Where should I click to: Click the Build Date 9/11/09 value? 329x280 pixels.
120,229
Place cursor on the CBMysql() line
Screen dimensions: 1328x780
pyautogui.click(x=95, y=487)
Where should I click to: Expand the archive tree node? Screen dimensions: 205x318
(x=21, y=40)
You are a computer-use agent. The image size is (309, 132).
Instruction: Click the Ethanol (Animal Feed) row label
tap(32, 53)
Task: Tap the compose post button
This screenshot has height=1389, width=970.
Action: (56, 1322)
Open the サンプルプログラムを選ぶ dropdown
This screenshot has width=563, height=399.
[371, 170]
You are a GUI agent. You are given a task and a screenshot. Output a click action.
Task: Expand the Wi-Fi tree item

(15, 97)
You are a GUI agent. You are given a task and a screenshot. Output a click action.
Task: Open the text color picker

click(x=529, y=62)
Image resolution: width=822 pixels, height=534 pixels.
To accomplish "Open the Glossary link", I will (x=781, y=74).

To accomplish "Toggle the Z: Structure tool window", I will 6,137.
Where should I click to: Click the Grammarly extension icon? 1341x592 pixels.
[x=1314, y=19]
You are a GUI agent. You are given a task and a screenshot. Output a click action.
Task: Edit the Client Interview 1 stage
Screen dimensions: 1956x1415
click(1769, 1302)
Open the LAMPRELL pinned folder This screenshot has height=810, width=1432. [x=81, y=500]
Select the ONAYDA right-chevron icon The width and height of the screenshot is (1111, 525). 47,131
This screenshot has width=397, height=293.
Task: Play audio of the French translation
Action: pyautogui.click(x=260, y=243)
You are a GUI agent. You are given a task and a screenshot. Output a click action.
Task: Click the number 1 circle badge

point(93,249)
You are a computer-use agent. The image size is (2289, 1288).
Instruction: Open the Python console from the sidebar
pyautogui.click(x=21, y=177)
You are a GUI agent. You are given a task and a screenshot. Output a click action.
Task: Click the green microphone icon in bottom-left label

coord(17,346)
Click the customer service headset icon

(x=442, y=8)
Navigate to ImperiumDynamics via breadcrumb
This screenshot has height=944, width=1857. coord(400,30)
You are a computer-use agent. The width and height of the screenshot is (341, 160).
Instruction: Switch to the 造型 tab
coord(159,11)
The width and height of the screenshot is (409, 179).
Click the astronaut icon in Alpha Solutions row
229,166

◇ ◇ ◇ ◇ ◇

§ Task
Please rewrite the items starting at the line that contains "You are a computer-use agent. The image size is (2289, 1288)." and ending at the line that contains "pyautogui.click(x=21, y=177)", keeping every line including the requests. Shift each coordinate in the answers by adding 129 to it.

§ Response for this exercise
You are a computer-use agent. The image size is (2289, 1288).
Instruction: Open the Python console from the sidebar
pyautogui.click(x=150, y=306)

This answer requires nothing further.